She incarnates all the nannying, high-taxing, high-spending schoolmarminess of Blair's Britain... She is the high priestess of our paranoid, mollycoddled, risk-averse, airbagged, booster-seated culture of political correctness and 'elf'n'safety fascism.

...because airbags and booster seats are such bad ideas. This is the exact reason he's such a stupid twat. Playing to the gallery, not thinking for one fucking second of the consequences of his stupid soundbites. He's just not a fucking serious person, which is fine as long as you don't run a fucking city!

Ned Trifle II, Tuesday, 29 April 2008 11:56 (eighteen years ago)

He's going to win isn't he?

Ned Trifle II, Tuesday, 29 April 2008 11:56 (eighteen years ago)

Will fall to Labour:

Camden
Hackney
Haringey
Islington (probably)

====

> Tasks to carry out:
a – In the forum thread excerpt, on what date did Ned Trifle II post?
b – Copy the forum thread excerpt, everything from "He's going to" down to "Islington (probably)".
c – Write what comes next in the forum thread excerpt, picking up after its final line.

> Data section:
====

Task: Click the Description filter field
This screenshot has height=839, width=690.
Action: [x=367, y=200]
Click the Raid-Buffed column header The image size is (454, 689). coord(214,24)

====

> Results for the exercise:
a – Tuesday, 29 April 2008.

b –
He's going to win isn't he?

Ned Trifle II, Tuesday, 29 April 2008 11:56 (eighteen years ago)

Will fall to Labour:

Camden
Hackney
Haringey
Islington (probably)

c –
Lambeth
Lewisham
Newham
Southwark
Tower Hamlets

Vulnerable to the LibDems:

Islington

True blue

Hammersmith and Fulham
City of Westminster
Kensington and Chelsea
Wandsworth these days?

Matt DC, Tuesday, 29 April 2008 11:57 (eighteen years ago)

For local government fact fans, the London Government Act of 1963 included Greenwich, but excluded Haringey and Newham. So pick your definition.

In demographic and political terms, Haringey feels very similar to Hackney.

xpost

I'm still kind of optimistic that he won't - I can see a lot of wavering voters not ticking that box at the last minute.

Jamie T Smith, Tuesday, 29 April 2008 11:58 (eighteen years ago)

He's going to win isn't he?

No, Ken is

Tom D., Tuesday, 29 April 2008 11:59 (eighteen years ago)

There's also a red band running out towards places like Brent and Dagenham and there'll be a ding-dong between the LibDems and the Tories in the South West. The bits on the fringes of Kent and Essex will fall to Boris.

Matt DC, Tuesday, 29 April 2008 12:00 (eighteen years ago)

wish i could vote :/

Tracer Hand, Tuesday, 29 April 2008 12:00 (eighteen years ago)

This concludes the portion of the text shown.